- The Primex Tower in June 2024.
- Interactive map of the Primex Tower area
- Hotel chain: Pullman Hotels and Resorts

General information
- Status: Completed
- Location: EDSA corner Connecticut Street, San Juan, Philippines
- Coordinates: 14°36′06.4″N 121°03′31.3″E﻿ / ﻿14.601778°N 121.058694°E
- Current tenants: Pullman Manila
- Construction started: July 2018
- Topped-out: 2022
- Completed: 2023
- Cost: ₱3.6 billion
- Owner: Primex Corporation

Height
- Height: 617 ft (188 m)

Technical details
- Floor count: 50 (including basement)

Design and construction
- Architecture firm: JSLA Architects

Other information
- Number of rooms: 200
- Number of restaurants: 2

= Primex Tower =

The Primex Tower (stylized as PRIMEX Tower) is a 50-storey office skyscraper in San Juan, Metro Manila, Philippines.

==Location==
The building is located on the 1944 sqm lot bounded by EDSA, Connecticut, and Florida Streets in Barangay Greenhills, San Juan, Metro Manila.

==Features==
With a total of 50 storeys including basement level/s, the Primex Tower became the tallest building in San Juan, Metro Manila upon its completion. Designed by JSLA Architects, it will have 41000 sqm of total leasable office space. Its first 12 floors will be allotted for above-ground and basement parking, while office spaces will occupy the next 27 floors. The last 10 will be occupied by a hotel.
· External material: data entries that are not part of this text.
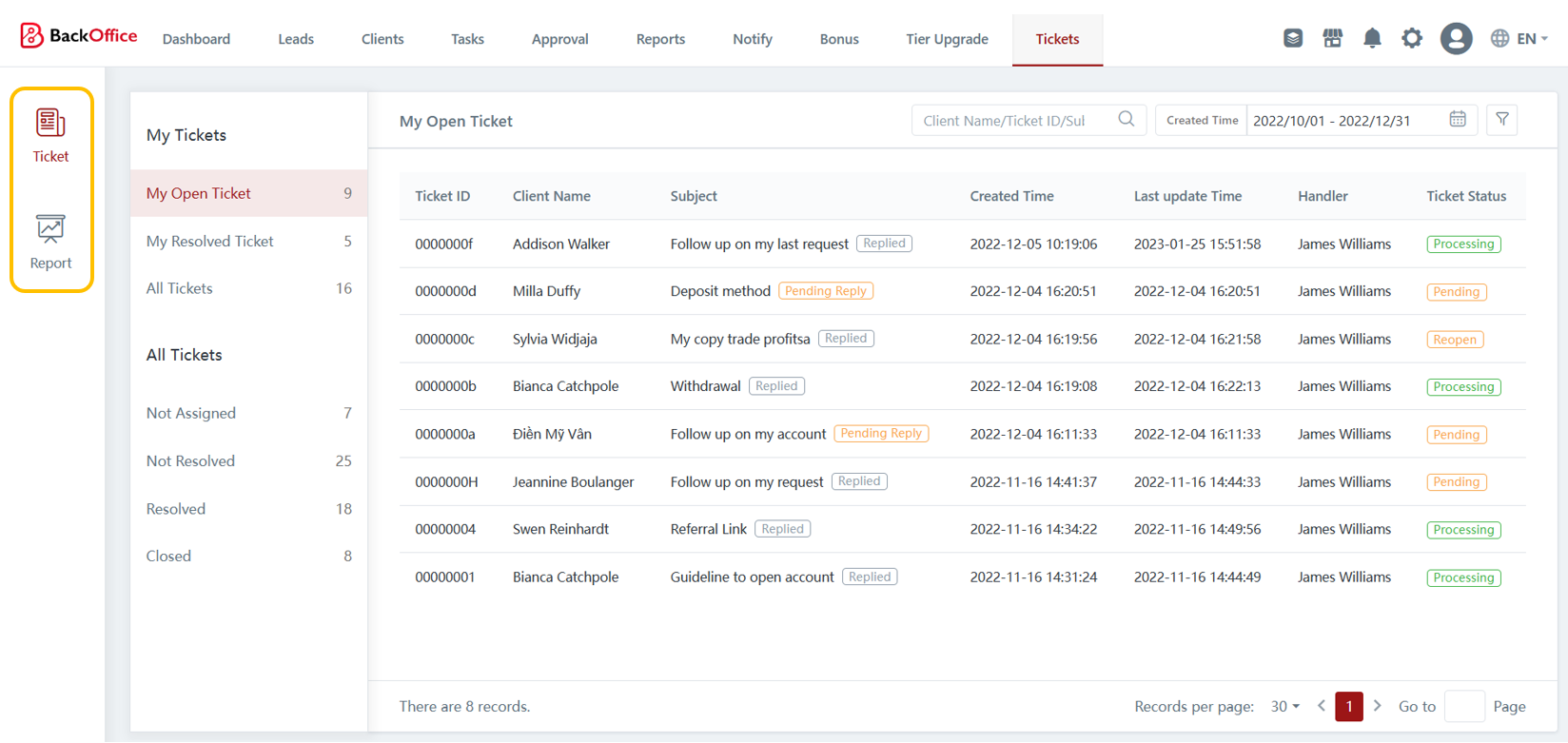
Task: Click the filter funnel icon
Action: [x=1502, y=120]
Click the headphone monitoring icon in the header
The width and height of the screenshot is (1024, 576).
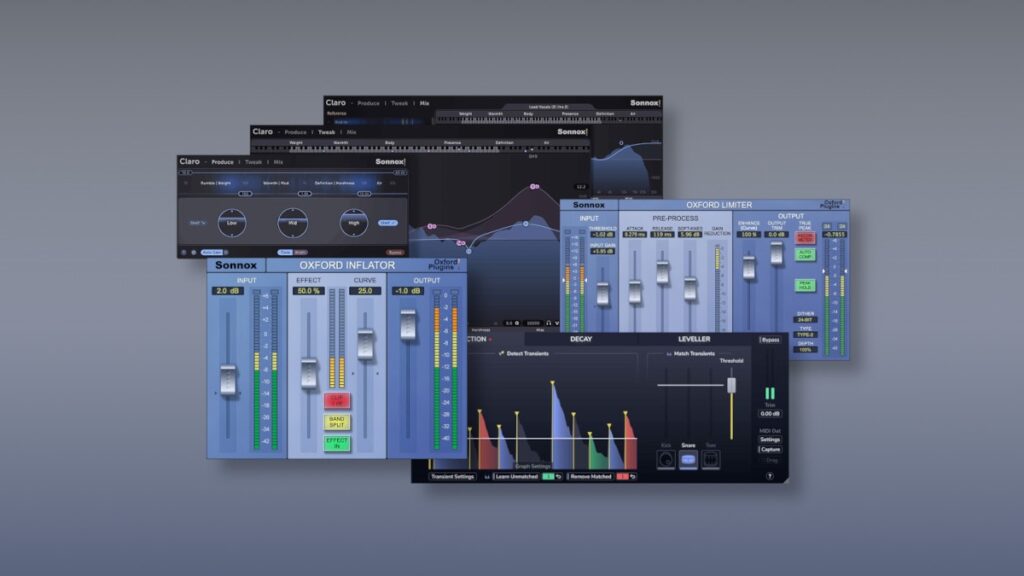[547, 323]
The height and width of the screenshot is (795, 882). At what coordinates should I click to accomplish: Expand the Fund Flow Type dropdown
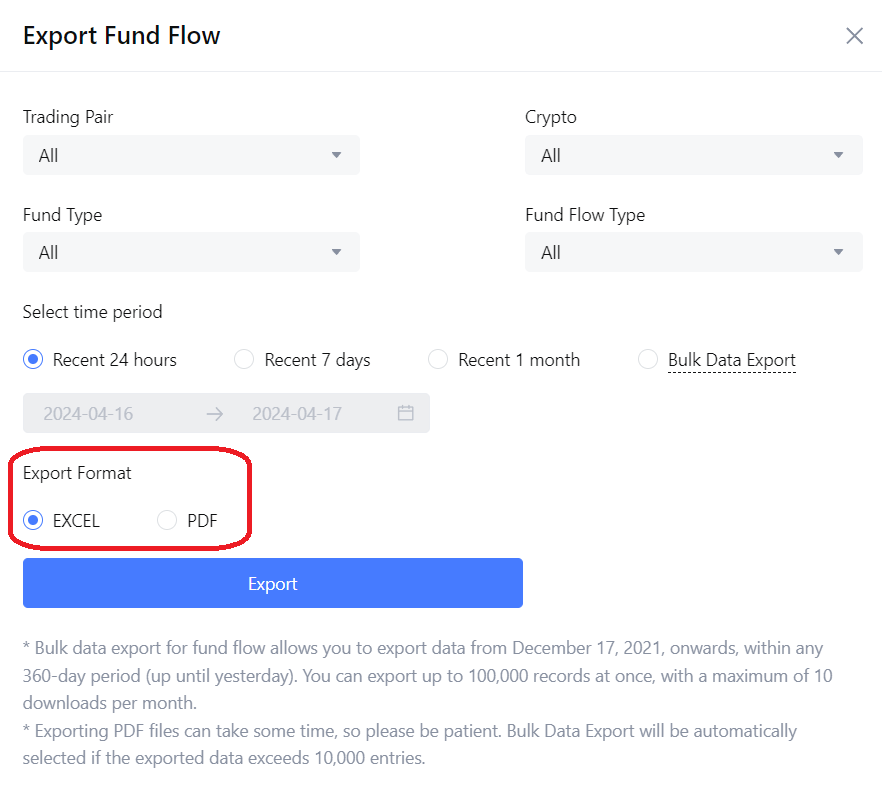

Billboards are also hung on the building's northern and eastern side.

==History==
Primex Corporation announced in 2017 that it would be building the Primex Tower. The groundbreaking ceremony for the building was held a year later on July 11, 2018.

In December 2020, Primex secured a deal with Accor to open a hotel named Pullman Manila at the Primex Tower. The hotel under Accor's Pullman hotel brand will occupy the building's ten topmost floors.

The building topped-off by early 2022, and was completed the following year. In July 2023, the Department of Transportation opened a satellite office at the tower for the Office of the Secretary.

In October 2024, Pullman backed out from the deal over difference in design preferences with Primex.

In March 2025, Primex found another hotel firm to replace Pullman with Dusit International planning to operate the Dusit Greenhills Manila on the top ten floors of the building. The hotel is projected to open in 2026.